For his part, Sabo looked as lost as Ace felt, watching the man try to unsuccessfully hide his grief behind a massive hand. And as Ace hid behind the threshold of his shared door, his grandfather let out a trembling breath of air, searching not for his own dignity but for the words meant for the boy who stood before him, who declared himself a man, no older than thirteen.

And it must have been hard, Ace thought, watching Garp struggle so — Garp, who always seemed so sure in everything that he did and said; Garp — who treated Ace and Sabo no differently from his own flesh and blood — wept as he tried to fruitlessly explain where he sat on justice's scale.

That got Sabo back into motion, demanding Garp not exclude himself from the chase he himself often led, before Ace was born, before he held an innocent child in his arms, Roger long gone.

"You killed him," Sabo accused his own grandfather. "You killed him because they told you to, because the Government said he was bad."

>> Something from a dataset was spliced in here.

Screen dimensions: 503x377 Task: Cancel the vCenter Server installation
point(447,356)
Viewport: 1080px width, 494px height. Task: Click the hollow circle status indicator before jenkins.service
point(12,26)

He remembered Garp shaking his head once, just a little, just once, before hanging his head, silent.

Ace looked at Luffy, the glare of the sun hidden just behind his beloved straw hat. Luffy believed in their brother, had listened to his voice turned hoarse during all the arguments that Sabo had, fighting tooth and nail — and "Is that what you're going to do to me? Kill me, too? What if I do find the truth, huh? What if someone else kills me, would you say I deserved it? Fighting for my own freedom? Fighting for everyone's freedom?"

Luffy was an idiot, but he wasn't ignorant. He knew just as well as anyone else that the World Government did what they wanted. He knew of the hardships Sabo will face.

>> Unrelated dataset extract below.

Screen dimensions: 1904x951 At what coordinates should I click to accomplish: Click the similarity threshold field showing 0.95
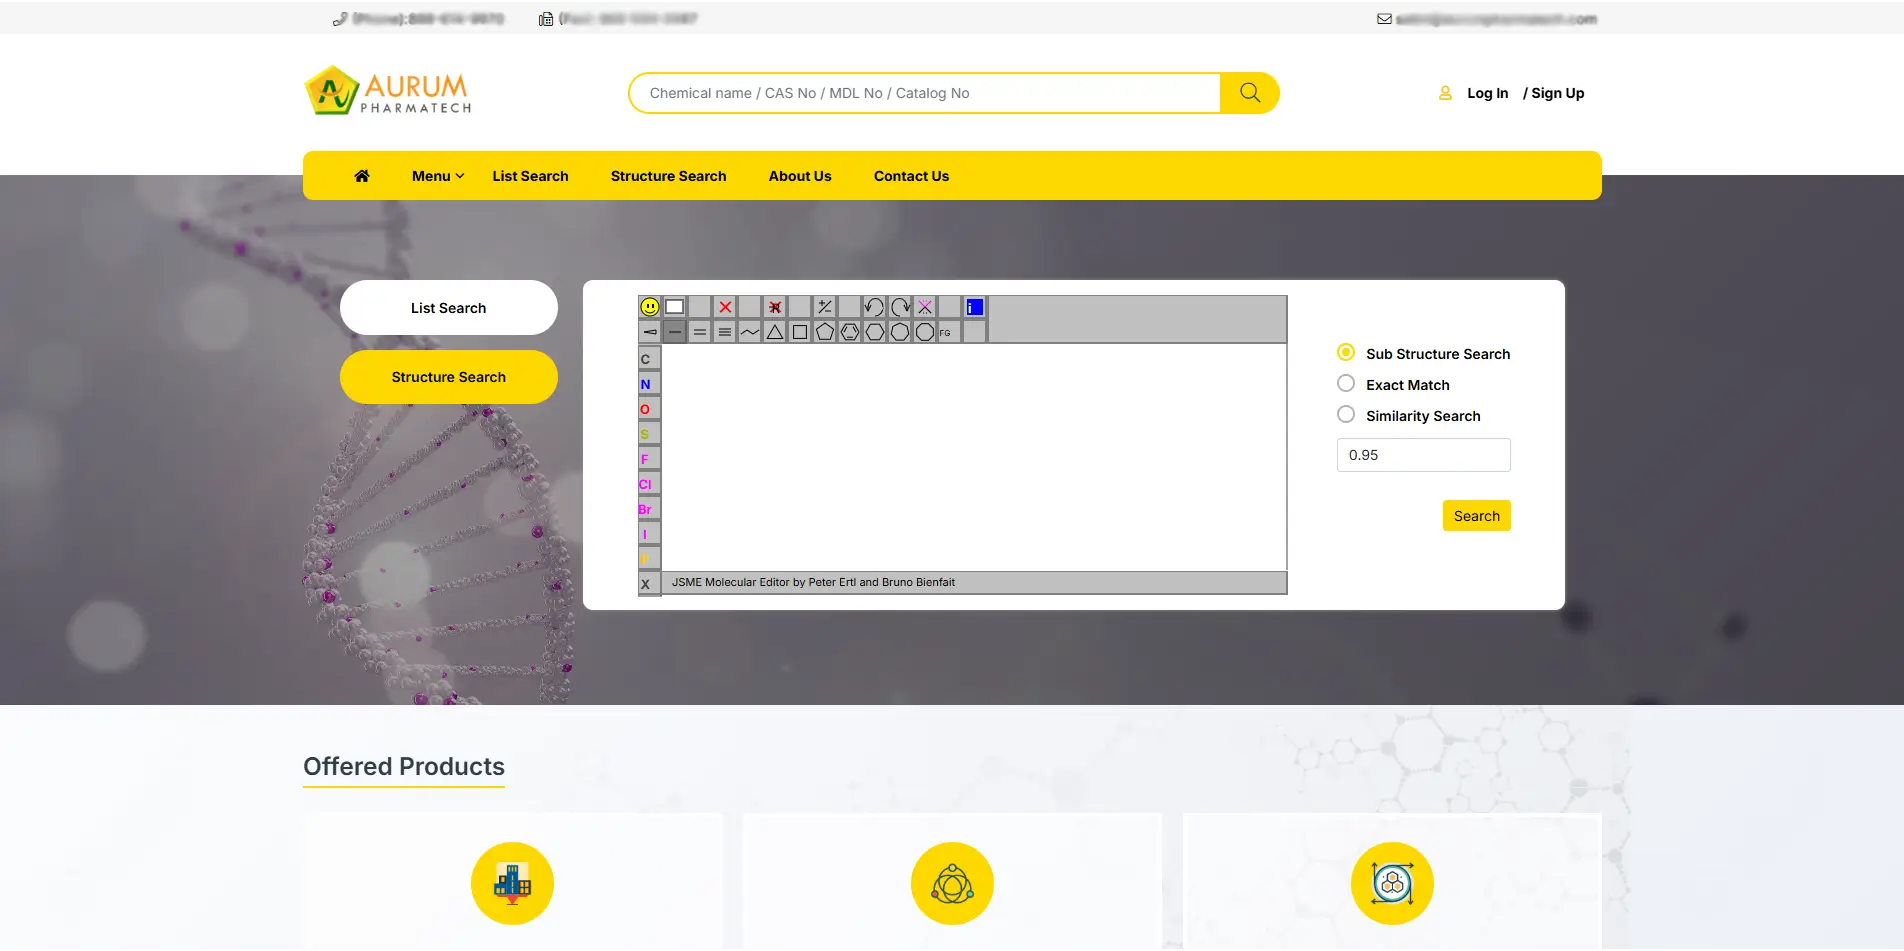coord(1422,455)
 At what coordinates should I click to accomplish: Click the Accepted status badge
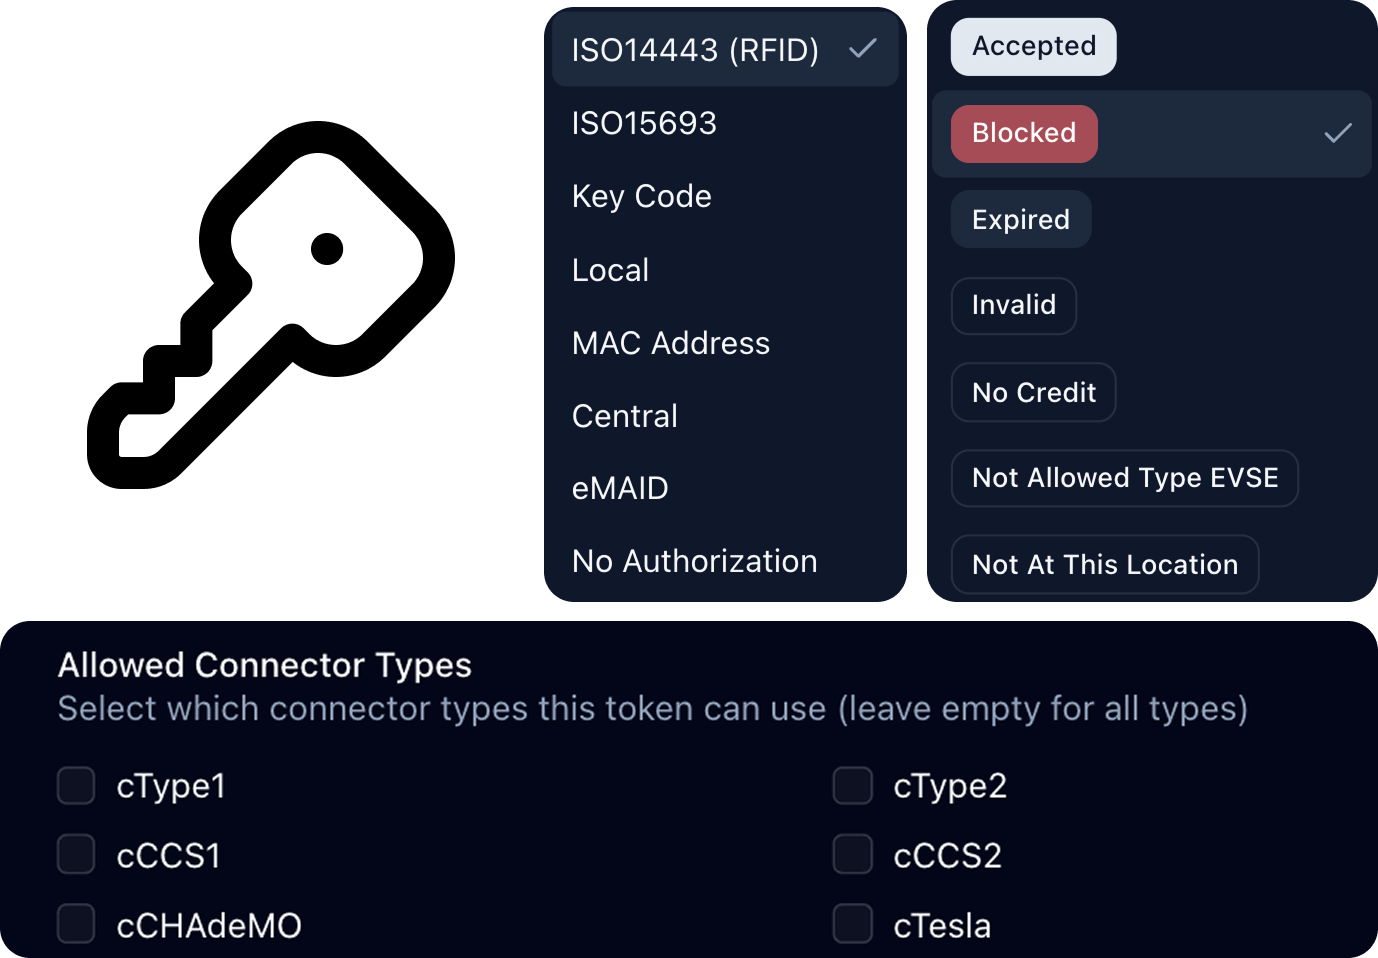click(x=1033, y=47)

He said he'll visit. I believe him.

Do you?

"I do," the admission made his heart swell and lodge itself in his throat. He said for more his own sake than Luffy's, but he had a feeling his brother knew that much, "Sabo's always kept his word, hasn't he? He'll be fine." He tried to convince himself of it; imagined all the horrors that awaited his brother and all the dangers he couldn't be there to stand beside him for. "He's strong," because he was — stronger than Ace ever thought imaginable.

A child, born into nobility but left for a life searched elsewhere. A child no less brave in the way he scoured the earth for a place to call home, no scratch of the honor he held in leaving it to fight for what he believed in.

What did Ace believe in? Where would his path take him, when he realized his own dream in the world?

The last of the sun's rays snuffed out, and Luffy's voice rang out as it did, filling the void the darkness often brought. "So," he drawled, so full of cheek it hurt. "Who's gonna tell Gramps?"